▶ _TRAVAIL DEMANDÉ_
#1 Relevez toutes les personnes que le texte sur l'agression de Kheira Hamraoui désigne par leur prénom et leur nom complet.
#2 Citez le passage du texte sur l'agression de Kheira Hamraoui qui commence par les mots contenant « Parmi ses interlocuteurs, un » et se termine par « ajoutent les policiers. ».

══ EXTRAIT PRÉSENTÉ ══

Onze mois d'investigation les ont persuadés de sa "véritable haine" à l'égard de Kheira Hamraoui, au point de vouloir selon eux la blesser pour prendre son poste. Les enquêteurs soulignent "le rôle pour le moins opaque joué par plusieurs proches de la joueuse (...) dans une lente dérive psychologique devenue pour ainsi dire pathologique".
Ses échanges téléphoniques, qui remontent à 2019, la sonorisation de sa voiture et de son appartement, prouvent, selon eux, une "longue jalousie sportive" et révèlent des "traits de personnalité pour le moins inquiétants" qui "pourraient expliquer en partie son implication dans cet insensé projet criminel".
Auprès de ses proches, Aminata Diallo estime que Kheira Hamraoui, "l'autre pute", est souvent récompensée injustement. Des extraits de conversations choisis avec subjectivité, rétorque la défense de la mise en cause.
«Corbeau»
Aminata Diallo y évoque un ami "Jaja", incarcéré à Lyon : "il peut être très méchant et je ne lui souhaite pas de mal à elle, même si j'étais mauvaise, jalouse et calculatrice comme elle (Hamraoui)... je lui dit (sic) détruis la, il la détruit". Les enquêteurs soupçonnent ce "Jaja" d'être le "corbeau" qui a mené une "véritable campagne de dénigrement" de Kheira Hamraoui en appelant anonymement plusieurs joueuses du PSG "quelques semaines" avant son agression le 4 novembre 2021. Aminata Diallo, qui s'est d'abord dite destinataire de ses appels, a ensuite reconnu ne pas l'avoir été.
Pour les policiers, le tournant pourrait être l'annonce, en octobre 2021, de la sélection en équipe de France de Kheira Hamraoui : Aminata Diallo, elle, n'a pas été retenue chez les Bleues. Elle aurait été alors "aveuglée par les conseils d'un entourage constitué pour l'essentiel d'individus connus à l'excès des services de police".
Parmi ses interlocuteurs, un certain César M., agent officieux de plusieurs joueuses du PSG, notamment de la star Marie-Antoinette Katoto. Celui-ci ne poursuivrait "qu'un seul but, celui d'écarter du club parisien les personnes qu'il jugeait indésirables", avancent les enquêteurs. L'information judiciaire est alors élargie, fin mars, au chef "d'escroquerie en bande organisée".
César M. userait "de manœuvres d'intimidations voire de menaces pour forcer les dirigeants du club à prolonger les contrats de l'ensemble des joueuses dont il prétendait défendre les intérêts", ajoutent les policiers.
«Intimidations»
Ils voient ainsi dans un échange entre César M. et le directeur sportif de la section féminine du PSG une tentative de chantage, César M. menaçant de faire un scandale autour de l'entraîneur Didier Ollé-Nicolle. Quand Didier Ollé-Nicolle fait l'objet d'une information judiciaire en mai pour "agression sexuelle par personne ayant autorité", Aminata Diallo salue une "dinguerie". "On ne pensait pas que ça allait jusque là en fait !"

═══
══ INFORMATIONS ══

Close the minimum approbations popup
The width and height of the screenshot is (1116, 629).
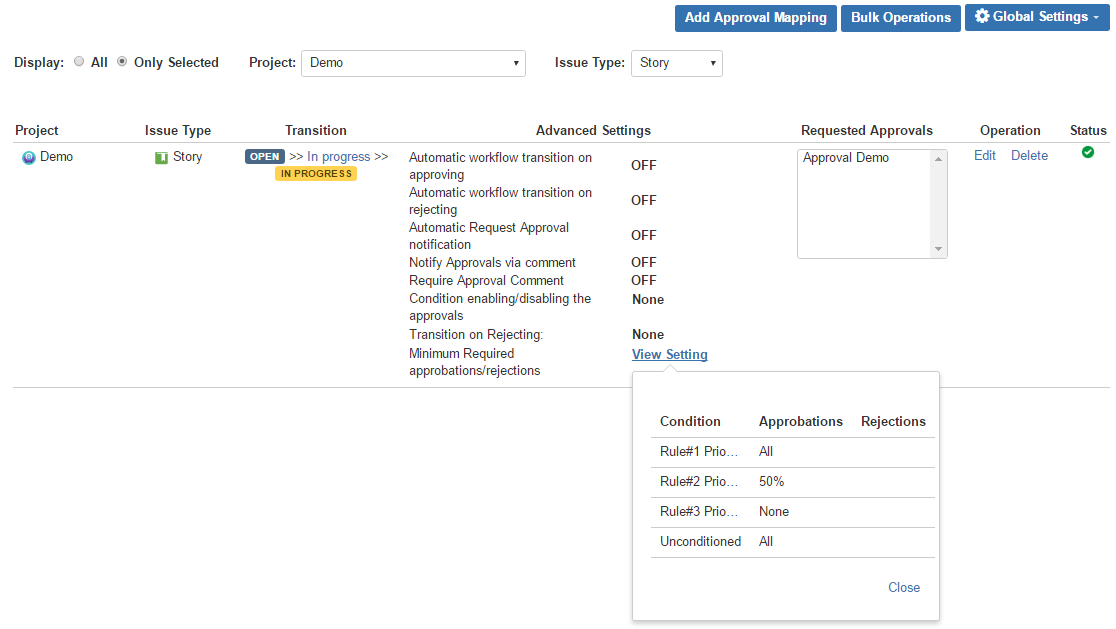point(904,587)

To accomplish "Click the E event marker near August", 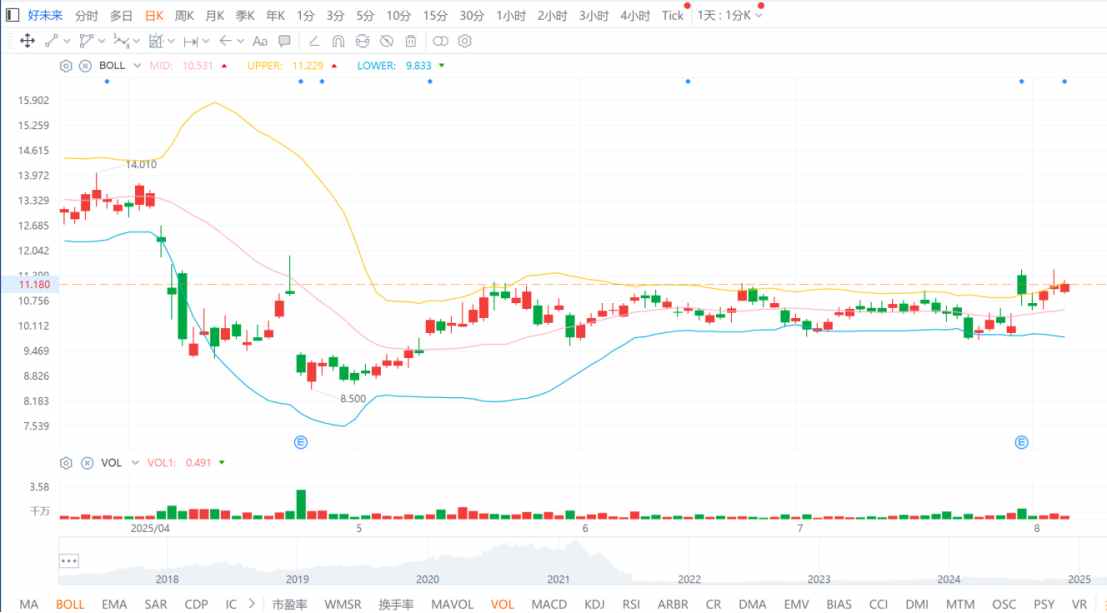I will [1021, 441].
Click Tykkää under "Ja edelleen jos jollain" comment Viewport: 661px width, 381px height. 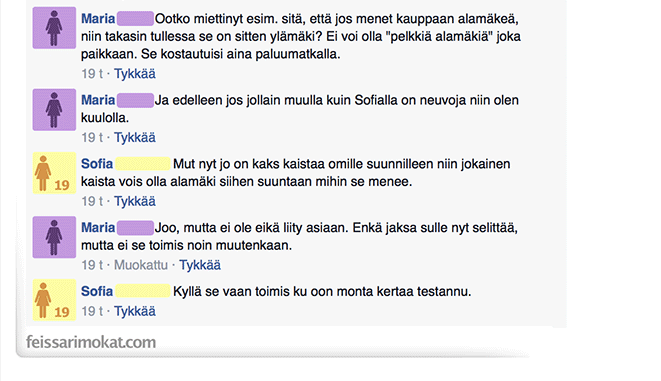click(135, 137)
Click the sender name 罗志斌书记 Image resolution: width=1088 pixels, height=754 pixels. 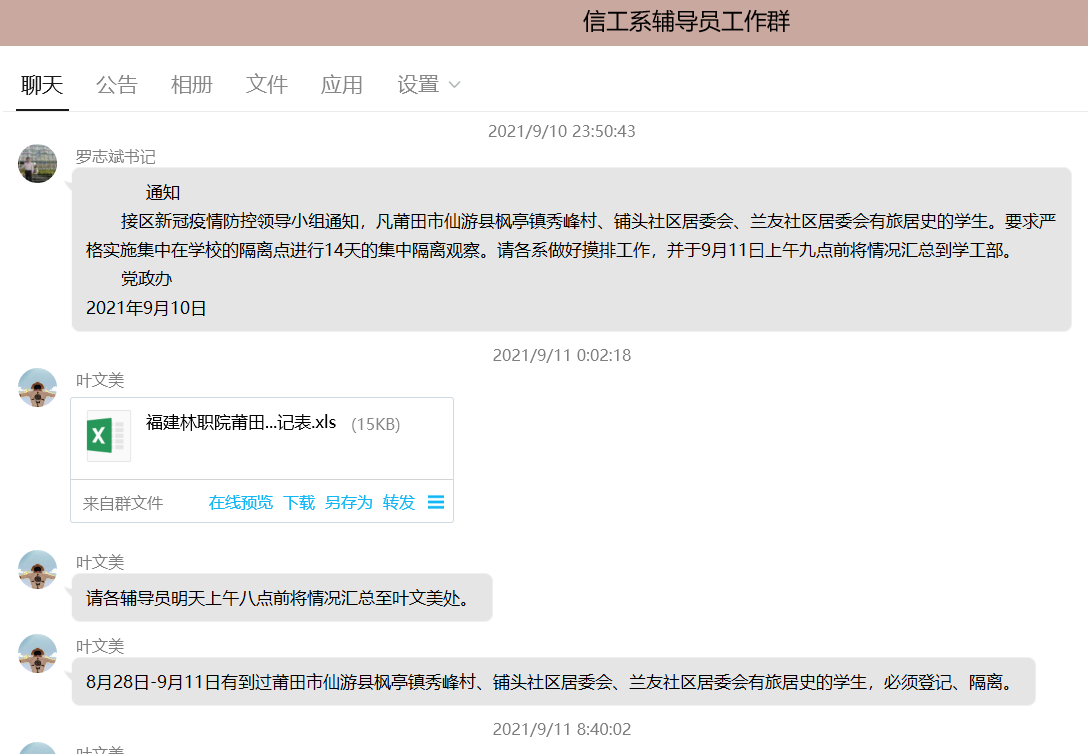116,157
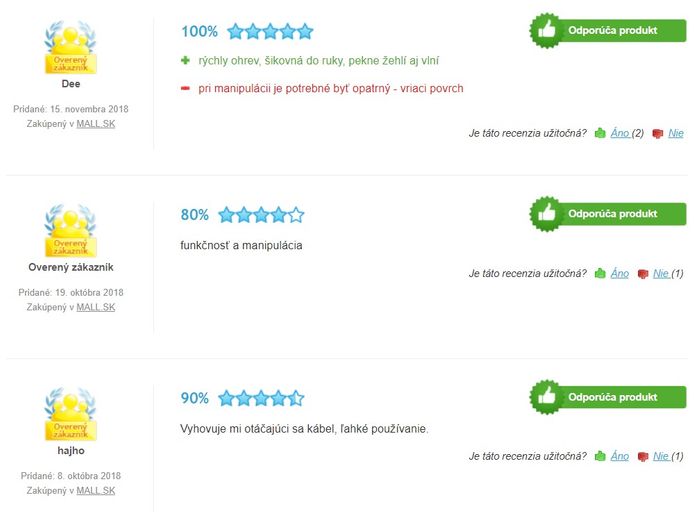Vote Áno on hajho's review
Screen dimensions: 700x512
[x=620, y=456]
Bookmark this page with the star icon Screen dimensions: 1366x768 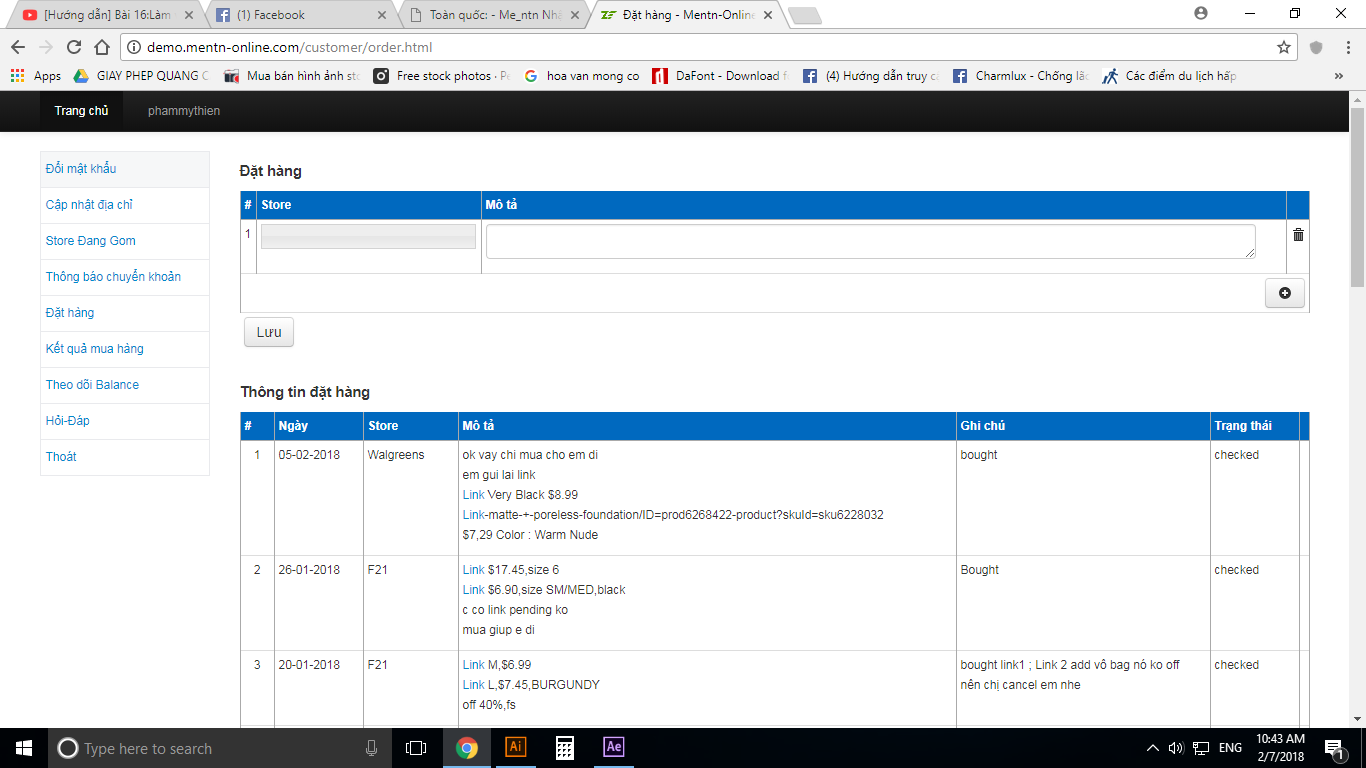(x=1284, y=47)
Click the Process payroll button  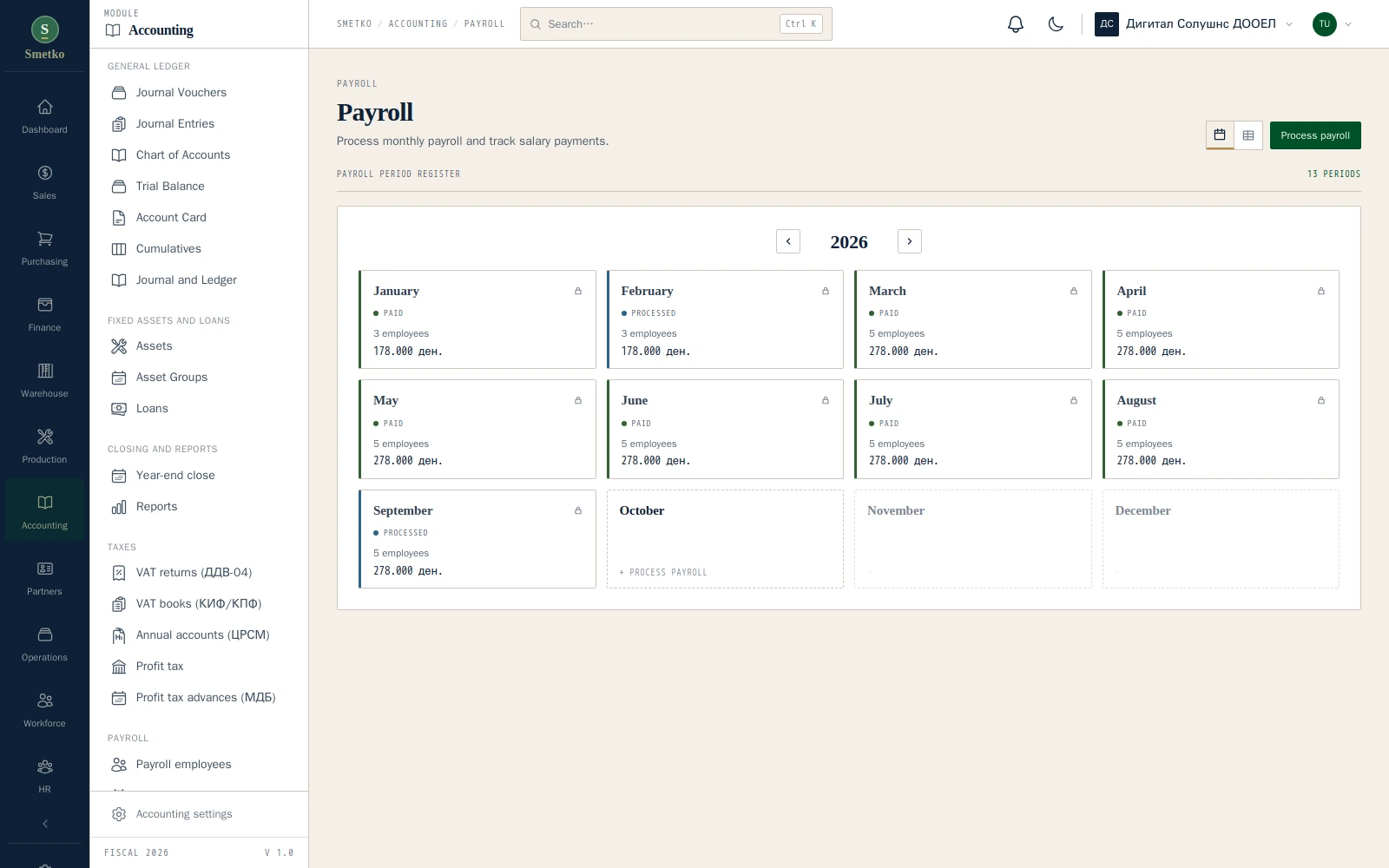pos(1315,135)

═══

▶ _RÉPONSES DANS L'ORDRE_
#1 Kheira Hamraoui, Aminata Diallo, Marie-Antoinette Katoto, Didier Ollé-Nicolle

#2
Parmi ses interlocuteurs, un certain César M., agent officieux de plusieurs joueuses du PSG, notamment de la star Marie-Antoinette Katoto. Celui-ci ne poursuivrait "qu'un seul but, celui d'écarter du club parisien les personnes qu'il jugeait indésirables", avancent les enquêteurs. L'information judiciaire est alors élargie, fin mars, au chef "d'escroquerie en bande organisée".
César M. userait "de manœuvres d'intimidations voire de menaces pour forcer les dirigeants du club à prolonger les contrats de l'ensemble des joueuses dont il prétendait défendre les intérêts", ajoutent les policiers.